By analyzing existing cross correlation between Liberty Tri and Cheetah Mobile, you can compare the effects of market volatilities on Liberty Tri and Cheetah Mobile and check how they will diversify away market risk if combined in the same portfolio for a given time horizon. You can also utilize pair trading strategies of matching a long position in Liberty Tri with a short position of Cheetah Mobile. Check out your portfolio center. Please also check ongoing floating volatility patterns of Liberty Tri and Cheetah Mobile.

Diversification Opportunities for Liberty Tri and Cheetah Mobile

0.03
  Correlation Coefficient

Significant diversification

The 3 months correlation between Liberty and Cheetah is 0.03. Overlapping area represents the amount of risk that can be diversified away by holding Liberty Tri and Cheetah Mobile in the same portfolio, assuming nothing else is changed. The correlation between historical prices or returns on Cheetah Mobile and Liberty Tri is a relative statistical measure of the degree to which these equity instruments tend to move together. The correlation coefficient measures the extent to which returns on Liberty Tri are associated (or correlated) with Cheetah Mobile. Values of the correlation coefficient range from -1 to +1, where. The correlation of zero (0) is possible when the price movement of Cheetah Mobile has no effect on the direction of Liberty Tri i.e., Liberty Tri and Cheetah Mobile go up and down completely randomly.

Pair Corralation between Liberty Tri and Cheetah Mobile

If you would invest  446.00  in Cheetah Mobile on August 27, 2024 and sell it today you would earn a total of  9.00  from holding Cheetah Mobile or generate 2.02% return on investment over 90 days.
Time Period3 Months [change]
DirectionMoves Together 
StrengthInsignificant
Accuracy4.76%
ValuesDaily Returns

Liberty Tri  vs.  Cheetah Mobile

 Performance 
       Timeline  
Liberty Tri 

Risk-Adjusted Performance

0 of 100

 
Weak
 
Strong
Very Weak
Over the last 90 days Liberty Tri has generated negative risk-adjusted returns adding no value to investors with long positions. Despite somewhat strong basic indicators, Liberty Tri is not utilizing all of its potentials. The current stock price disturbance, may contribute to short-term losses for the investors.
Cheetah Mobile 

Risk-Adjusted Performance

7 of 100

 
Weak
 
Strong
OK
Compared to the overall equity markets, risk-adjusted returns on investments in Cheetah Mobile are ranked lower than 7 (%) of all global equities and portfolios over the last 90 days. In spite of very weak fundamental indicators, Cheetah Mobile displayed solid returns over the last few months and may actually be approaching a breakup point.

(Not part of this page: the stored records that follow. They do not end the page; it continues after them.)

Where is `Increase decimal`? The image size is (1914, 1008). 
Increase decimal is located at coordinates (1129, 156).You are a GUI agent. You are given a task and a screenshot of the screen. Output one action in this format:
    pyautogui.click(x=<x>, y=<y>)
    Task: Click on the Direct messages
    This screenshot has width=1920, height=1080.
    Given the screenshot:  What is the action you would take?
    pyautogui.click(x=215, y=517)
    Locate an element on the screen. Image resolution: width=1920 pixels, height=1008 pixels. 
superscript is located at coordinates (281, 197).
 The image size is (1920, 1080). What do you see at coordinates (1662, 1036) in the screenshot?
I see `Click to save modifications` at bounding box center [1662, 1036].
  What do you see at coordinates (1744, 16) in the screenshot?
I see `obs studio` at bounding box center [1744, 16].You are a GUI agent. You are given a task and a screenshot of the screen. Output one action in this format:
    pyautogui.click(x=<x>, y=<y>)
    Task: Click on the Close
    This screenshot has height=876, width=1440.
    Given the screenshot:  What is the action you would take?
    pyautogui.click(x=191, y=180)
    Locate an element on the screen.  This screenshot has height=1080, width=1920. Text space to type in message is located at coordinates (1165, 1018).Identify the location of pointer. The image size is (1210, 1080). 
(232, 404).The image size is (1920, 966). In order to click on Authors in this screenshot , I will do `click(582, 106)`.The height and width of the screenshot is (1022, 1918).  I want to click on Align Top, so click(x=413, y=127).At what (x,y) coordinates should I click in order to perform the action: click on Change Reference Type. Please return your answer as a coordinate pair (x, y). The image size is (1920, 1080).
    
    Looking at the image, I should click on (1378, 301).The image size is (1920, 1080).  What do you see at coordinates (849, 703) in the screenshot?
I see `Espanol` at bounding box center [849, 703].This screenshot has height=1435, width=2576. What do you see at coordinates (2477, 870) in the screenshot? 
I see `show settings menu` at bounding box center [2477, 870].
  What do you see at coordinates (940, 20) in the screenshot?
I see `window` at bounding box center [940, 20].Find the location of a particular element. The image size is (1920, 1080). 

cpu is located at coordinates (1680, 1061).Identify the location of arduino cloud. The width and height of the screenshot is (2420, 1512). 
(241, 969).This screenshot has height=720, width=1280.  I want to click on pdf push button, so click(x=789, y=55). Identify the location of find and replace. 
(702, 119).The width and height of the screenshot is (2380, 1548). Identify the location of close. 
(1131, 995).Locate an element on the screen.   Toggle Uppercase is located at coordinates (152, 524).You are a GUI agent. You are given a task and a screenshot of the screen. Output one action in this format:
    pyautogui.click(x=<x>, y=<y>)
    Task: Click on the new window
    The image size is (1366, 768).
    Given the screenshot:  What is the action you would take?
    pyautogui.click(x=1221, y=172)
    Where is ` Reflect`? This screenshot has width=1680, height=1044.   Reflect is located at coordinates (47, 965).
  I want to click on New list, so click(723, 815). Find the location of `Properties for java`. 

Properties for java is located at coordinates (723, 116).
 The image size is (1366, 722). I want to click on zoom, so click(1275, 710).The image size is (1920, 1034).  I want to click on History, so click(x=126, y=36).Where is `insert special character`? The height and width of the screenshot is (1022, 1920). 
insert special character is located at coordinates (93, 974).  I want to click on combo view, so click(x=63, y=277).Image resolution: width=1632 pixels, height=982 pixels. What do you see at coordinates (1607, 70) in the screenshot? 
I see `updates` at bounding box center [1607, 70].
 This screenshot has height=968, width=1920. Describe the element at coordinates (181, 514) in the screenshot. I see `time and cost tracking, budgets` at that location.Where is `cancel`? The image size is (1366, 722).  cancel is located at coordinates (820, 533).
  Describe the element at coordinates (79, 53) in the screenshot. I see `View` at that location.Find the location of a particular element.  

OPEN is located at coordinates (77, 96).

Liberty Tri and Cheetah Mobile Volatility Contrast

   Predicted Return Density   
       Returns  

Pair Trading with Liberty Tri and Cheetah Mobile

The main advantage of trading using opposite Liberty Tri and Cheetah Mobile positions is that it hedges away some unsystematic risk. Because of two separate transactions, even if Liberty Tri position performs unexpectedly, Cheetah Mobile can make up some of the losses. Pair trading also minimizes risk from directional movements in the market. For example, if an entire industry or sector drops because of unexpected headlines, the short position in Cheetah Mobile will offset losses from the drop in Cheetah Mobile's long position.
The idea behind Liberty Tri and Cheetah Mobile pairs trading is to make the combined position market-neutral, meaning the overall market's direction will not affect its win or loss (or potential downside or upside). This can be achieved by designing a pairs trade with two highly correlated stocks or equities that operate in a similar space or sector, making it possible to obtain profits through simple and relatively low-risk investment.
Check out your portfolio center.
Note that this page's information should be used as a complementary analysis to find the right mix of equity instruments to add to your existing portfolios or create a brand new portfolio. You can also try the Portfolio Analyzer module to portfolio analysis module that provides access to portfolio diagnostics and optimization engine.